Mais les États-Unis et la Chine ont également indiqué qu’ils souhaitaient améliorer les communications pour éviter les conflits.
À la suite d’une réunion entre M. Austin et M. Dong, les deux parties ont déclaré qu’elles travaillaient à la reprise des conversations téléphoniques entre les commandants militaires – une ligne d’assistance téléphonique clé coupée en 2022 après la visite à Taiwan de Nancy Pelosi, alors présidente de la Chambre des représentants des États-Unis – et à la création d’un groupe de travail sur les communications de crise.

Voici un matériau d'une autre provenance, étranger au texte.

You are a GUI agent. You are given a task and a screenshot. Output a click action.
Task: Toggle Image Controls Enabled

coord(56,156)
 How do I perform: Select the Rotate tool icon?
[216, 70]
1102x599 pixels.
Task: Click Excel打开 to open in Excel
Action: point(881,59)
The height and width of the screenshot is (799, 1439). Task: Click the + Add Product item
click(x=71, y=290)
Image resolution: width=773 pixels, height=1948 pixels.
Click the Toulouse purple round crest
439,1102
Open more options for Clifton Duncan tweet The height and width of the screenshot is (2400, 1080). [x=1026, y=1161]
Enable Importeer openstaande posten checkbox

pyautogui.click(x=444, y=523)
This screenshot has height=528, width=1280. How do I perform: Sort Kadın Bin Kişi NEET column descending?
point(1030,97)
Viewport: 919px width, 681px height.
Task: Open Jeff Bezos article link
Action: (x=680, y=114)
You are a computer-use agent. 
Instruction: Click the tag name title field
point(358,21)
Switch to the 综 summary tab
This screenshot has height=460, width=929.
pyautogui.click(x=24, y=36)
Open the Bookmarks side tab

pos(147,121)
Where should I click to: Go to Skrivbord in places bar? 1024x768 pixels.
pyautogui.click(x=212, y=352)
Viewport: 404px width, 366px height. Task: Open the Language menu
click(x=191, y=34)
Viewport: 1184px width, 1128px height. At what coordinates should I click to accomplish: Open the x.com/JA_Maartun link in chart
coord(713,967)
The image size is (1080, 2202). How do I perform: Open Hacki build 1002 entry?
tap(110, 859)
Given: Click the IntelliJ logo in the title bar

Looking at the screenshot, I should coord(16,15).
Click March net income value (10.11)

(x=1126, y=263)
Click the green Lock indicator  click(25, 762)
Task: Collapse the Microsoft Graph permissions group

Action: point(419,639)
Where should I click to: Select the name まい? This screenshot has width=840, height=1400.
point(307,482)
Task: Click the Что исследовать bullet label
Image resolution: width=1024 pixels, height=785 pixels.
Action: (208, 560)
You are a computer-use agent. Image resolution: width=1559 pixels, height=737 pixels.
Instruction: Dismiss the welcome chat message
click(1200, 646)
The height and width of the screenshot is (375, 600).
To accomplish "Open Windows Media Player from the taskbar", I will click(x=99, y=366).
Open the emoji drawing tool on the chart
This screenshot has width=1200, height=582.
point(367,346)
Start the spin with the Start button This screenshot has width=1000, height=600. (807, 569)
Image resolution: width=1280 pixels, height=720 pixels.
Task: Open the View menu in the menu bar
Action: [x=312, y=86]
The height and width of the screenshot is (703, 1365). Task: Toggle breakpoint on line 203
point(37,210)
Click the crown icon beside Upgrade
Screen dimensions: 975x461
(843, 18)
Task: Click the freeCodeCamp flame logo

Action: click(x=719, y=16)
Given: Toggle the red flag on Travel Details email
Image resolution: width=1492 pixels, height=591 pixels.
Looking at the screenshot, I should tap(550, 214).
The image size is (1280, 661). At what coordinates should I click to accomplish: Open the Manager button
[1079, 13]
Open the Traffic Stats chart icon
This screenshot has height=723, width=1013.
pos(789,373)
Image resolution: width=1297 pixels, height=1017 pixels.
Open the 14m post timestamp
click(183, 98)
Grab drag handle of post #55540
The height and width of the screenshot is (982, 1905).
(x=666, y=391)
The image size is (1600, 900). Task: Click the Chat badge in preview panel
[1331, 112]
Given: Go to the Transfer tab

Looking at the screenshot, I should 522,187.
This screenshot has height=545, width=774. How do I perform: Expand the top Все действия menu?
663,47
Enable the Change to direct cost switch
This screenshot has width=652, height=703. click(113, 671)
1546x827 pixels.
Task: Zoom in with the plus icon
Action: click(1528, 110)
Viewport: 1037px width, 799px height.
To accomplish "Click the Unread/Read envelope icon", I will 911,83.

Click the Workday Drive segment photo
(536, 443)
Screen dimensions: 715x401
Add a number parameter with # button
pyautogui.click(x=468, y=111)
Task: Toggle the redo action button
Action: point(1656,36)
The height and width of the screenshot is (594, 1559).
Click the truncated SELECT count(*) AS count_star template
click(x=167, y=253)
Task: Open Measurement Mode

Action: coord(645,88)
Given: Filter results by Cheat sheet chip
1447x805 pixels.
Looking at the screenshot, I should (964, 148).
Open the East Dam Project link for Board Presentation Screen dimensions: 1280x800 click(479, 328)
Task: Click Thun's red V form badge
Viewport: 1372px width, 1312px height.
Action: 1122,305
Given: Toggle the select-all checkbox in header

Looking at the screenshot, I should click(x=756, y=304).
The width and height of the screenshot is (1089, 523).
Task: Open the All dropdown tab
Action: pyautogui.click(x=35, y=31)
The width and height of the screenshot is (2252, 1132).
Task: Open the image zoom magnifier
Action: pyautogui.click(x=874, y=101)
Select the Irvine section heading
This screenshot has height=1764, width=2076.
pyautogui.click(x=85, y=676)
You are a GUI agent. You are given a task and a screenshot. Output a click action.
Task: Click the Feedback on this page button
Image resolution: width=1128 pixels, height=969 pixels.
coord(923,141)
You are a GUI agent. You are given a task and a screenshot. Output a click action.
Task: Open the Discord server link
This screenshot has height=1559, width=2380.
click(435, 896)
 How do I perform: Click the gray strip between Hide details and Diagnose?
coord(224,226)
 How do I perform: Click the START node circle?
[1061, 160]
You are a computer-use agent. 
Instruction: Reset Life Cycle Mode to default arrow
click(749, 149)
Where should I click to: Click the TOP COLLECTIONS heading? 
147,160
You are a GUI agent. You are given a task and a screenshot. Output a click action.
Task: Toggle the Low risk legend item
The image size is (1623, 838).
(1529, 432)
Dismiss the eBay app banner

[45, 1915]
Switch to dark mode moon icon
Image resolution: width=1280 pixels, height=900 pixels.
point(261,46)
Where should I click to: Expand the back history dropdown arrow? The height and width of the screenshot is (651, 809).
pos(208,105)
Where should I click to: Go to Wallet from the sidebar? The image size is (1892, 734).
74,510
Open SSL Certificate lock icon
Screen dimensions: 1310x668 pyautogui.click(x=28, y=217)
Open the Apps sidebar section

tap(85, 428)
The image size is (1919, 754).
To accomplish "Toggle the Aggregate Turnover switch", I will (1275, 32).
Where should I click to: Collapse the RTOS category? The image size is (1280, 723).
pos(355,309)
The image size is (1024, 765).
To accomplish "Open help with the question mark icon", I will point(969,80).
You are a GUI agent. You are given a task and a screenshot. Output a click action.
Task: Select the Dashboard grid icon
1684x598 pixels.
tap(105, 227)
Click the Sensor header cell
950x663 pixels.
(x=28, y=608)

“J’ai dit à M. Dong que s’il m’appelait pour une question urgente, je répondrais au téléphone. Et j’espère certainement qu’il fera de même”, a déclaré M. Austin, qui a ajouté qu’une telle communication améliorerait la stabilité dans la région.
L’armée chinoise a déclaré que la réunion était « positive, pratique et constructive » et que les relations américano-chinoises « se stabilisaient après une nouvelle détérioration ».